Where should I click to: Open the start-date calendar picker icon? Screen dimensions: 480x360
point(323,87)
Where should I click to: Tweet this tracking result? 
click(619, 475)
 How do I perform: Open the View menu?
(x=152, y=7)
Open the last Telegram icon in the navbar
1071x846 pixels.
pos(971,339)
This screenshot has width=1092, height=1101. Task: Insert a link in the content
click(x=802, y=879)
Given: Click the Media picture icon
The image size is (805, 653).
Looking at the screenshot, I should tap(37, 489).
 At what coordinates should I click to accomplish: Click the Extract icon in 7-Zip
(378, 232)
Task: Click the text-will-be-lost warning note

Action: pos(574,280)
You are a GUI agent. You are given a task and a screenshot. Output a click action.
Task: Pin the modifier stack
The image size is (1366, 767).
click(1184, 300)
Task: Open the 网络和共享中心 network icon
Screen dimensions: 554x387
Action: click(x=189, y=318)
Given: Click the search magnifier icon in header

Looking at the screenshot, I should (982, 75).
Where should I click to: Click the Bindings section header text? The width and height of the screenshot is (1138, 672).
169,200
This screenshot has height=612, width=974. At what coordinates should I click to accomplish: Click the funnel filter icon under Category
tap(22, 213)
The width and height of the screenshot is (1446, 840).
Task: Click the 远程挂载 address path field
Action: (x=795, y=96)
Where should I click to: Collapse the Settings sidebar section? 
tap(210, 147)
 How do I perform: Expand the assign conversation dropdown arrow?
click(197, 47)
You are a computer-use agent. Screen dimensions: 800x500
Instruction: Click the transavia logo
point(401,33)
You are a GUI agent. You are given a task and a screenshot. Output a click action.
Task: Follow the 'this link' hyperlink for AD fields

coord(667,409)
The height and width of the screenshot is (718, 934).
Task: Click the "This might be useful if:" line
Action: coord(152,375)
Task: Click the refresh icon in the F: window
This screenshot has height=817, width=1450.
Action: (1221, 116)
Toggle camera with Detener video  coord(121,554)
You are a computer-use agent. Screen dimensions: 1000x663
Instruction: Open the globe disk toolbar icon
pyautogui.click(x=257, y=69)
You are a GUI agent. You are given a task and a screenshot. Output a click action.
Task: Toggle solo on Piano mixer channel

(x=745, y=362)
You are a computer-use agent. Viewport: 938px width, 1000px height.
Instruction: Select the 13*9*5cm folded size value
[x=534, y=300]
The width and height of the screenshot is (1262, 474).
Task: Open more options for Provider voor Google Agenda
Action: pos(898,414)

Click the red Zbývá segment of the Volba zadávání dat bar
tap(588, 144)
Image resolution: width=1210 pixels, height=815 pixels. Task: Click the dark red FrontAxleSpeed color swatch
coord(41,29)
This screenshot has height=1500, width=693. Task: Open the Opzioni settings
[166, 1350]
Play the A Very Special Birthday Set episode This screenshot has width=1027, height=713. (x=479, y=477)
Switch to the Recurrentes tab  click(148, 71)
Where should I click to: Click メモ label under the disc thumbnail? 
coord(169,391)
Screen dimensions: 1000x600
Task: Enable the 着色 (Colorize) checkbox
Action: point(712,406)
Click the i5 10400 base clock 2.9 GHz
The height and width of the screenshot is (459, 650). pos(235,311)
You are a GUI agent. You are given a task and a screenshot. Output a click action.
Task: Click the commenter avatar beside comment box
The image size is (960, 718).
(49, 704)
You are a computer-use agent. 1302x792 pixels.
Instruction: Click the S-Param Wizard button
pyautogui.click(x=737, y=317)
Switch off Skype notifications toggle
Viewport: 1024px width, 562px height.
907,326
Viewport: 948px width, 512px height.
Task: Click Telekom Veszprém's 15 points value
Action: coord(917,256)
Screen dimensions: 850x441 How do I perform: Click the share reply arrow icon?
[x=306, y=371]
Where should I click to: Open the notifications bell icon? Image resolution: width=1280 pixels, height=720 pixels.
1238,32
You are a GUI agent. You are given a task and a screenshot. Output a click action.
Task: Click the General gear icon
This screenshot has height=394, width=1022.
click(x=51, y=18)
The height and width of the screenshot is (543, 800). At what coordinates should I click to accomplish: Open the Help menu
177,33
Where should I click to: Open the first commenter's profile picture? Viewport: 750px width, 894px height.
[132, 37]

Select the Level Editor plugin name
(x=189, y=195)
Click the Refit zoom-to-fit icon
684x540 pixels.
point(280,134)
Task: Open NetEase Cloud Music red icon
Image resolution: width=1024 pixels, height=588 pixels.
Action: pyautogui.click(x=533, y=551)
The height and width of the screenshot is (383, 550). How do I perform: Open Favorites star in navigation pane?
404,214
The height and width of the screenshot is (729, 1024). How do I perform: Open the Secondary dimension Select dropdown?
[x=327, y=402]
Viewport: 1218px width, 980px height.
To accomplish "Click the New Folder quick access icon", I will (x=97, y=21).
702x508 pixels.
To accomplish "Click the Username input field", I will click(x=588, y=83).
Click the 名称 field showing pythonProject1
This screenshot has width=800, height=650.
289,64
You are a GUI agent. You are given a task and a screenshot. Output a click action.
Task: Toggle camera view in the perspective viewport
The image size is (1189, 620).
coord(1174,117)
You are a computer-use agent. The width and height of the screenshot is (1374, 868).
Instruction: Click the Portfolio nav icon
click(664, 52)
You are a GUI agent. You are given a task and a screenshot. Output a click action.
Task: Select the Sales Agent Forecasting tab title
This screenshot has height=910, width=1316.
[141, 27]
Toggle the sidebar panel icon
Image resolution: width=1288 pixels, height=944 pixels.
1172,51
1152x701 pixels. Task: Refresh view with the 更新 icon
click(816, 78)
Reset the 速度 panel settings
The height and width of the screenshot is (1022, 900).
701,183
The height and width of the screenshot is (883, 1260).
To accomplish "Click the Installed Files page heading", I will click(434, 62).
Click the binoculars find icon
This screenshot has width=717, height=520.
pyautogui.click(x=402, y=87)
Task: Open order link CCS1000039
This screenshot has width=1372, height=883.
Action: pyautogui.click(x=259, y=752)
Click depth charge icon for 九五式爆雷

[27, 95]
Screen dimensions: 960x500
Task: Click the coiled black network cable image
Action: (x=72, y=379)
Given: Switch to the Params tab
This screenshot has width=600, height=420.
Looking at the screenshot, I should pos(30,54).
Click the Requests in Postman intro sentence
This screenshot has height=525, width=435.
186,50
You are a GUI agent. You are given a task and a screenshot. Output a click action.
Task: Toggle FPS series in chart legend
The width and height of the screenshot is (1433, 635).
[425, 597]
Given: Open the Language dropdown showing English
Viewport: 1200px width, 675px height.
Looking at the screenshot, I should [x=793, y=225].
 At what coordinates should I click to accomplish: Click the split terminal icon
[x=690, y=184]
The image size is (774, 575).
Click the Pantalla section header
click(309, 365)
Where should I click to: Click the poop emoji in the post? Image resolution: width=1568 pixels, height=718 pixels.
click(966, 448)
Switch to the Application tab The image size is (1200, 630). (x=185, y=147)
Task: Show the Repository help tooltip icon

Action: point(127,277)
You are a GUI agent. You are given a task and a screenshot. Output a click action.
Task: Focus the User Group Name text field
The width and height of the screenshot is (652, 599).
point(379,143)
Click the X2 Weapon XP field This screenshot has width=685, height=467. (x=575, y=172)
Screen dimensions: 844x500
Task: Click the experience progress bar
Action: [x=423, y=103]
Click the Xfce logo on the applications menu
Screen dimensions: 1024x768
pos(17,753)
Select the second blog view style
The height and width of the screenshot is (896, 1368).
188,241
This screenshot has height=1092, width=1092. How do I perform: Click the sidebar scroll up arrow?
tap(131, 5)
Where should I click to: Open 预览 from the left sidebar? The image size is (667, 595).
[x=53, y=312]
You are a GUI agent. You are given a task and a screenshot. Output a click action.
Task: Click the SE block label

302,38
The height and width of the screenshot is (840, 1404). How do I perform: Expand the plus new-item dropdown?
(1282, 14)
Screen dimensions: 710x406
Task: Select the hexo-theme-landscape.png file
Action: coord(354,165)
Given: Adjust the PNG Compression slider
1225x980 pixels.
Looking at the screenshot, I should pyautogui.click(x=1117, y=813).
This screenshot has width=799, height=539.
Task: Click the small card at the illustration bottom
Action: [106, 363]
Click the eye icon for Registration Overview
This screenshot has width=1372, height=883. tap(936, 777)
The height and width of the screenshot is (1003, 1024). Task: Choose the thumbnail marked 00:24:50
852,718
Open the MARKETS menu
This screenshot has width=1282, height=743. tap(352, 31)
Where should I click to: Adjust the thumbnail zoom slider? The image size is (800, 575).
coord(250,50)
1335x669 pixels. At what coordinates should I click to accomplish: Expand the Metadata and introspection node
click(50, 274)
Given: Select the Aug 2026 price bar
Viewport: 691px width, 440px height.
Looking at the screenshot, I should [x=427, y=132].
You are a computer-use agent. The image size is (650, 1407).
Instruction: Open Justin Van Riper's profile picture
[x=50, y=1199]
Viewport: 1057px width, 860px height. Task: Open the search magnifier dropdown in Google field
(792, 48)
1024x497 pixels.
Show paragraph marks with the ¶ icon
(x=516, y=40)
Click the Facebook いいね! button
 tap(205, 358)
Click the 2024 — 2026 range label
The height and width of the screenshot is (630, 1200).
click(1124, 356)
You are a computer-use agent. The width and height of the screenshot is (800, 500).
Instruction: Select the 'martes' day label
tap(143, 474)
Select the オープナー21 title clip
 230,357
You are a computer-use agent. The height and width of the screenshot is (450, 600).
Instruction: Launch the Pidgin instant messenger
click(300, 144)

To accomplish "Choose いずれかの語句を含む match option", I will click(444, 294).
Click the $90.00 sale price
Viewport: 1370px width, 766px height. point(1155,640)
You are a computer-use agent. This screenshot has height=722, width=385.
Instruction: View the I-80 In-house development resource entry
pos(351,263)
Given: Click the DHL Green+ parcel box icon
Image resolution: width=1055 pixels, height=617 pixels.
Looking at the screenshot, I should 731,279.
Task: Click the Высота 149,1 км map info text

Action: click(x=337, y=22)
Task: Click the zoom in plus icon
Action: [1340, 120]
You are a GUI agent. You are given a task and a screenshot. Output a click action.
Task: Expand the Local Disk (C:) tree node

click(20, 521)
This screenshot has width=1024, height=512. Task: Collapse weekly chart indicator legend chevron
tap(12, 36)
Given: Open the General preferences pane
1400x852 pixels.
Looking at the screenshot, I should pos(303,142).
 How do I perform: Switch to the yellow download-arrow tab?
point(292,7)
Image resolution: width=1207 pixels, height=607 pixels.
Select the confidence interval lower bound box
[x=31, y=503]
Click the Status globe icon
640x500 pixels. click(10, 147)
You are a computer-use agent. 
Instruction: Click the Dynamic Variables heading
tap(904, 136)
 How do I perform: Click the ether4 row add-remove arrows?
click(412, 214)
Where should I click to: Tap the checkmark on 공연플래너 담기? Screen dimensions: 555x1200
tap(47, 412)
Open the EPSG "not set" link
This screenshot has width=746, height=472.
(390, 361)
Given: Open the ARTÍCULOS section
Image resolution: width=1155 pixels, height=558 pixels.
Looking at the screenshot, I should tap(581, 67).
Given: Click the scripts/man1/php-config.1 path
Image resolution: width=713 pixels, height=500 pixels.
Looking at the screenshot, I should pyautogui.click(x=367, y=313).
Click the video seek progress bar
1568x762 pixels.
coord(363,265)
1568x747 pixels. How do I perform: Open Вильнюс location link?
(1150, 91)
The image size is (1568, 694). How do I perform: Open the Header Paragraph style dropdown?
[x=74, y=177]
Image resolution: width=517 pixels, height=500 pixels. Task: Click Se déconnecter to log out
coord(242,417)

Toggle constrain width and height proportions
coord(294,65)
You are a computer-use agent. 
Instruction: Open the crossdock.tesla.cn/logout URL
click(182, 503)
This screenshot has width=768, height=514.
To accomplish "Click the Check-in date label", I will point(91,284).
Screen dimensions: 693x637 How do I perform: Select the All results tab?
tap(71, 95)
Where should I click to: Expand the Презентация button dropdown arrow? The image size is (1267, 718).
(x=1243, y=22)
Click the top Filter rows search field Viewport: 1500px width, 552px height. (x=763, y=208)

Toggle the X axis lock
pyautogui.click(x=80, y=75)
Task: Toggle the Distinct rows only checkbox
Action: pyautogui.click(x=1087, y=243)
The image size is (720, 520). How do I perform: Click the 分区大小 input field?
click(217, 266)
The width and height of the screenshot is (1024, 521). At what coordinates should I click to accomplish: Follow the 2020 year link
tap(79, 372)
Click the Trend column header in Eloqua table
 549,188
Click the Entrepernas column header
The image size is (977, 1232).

· · ·

Read the listing. Report every line that includes the word "camera".

Toggle camera with Detener video  coord(121,554)
Task: Toggle camera view in the perspective viewport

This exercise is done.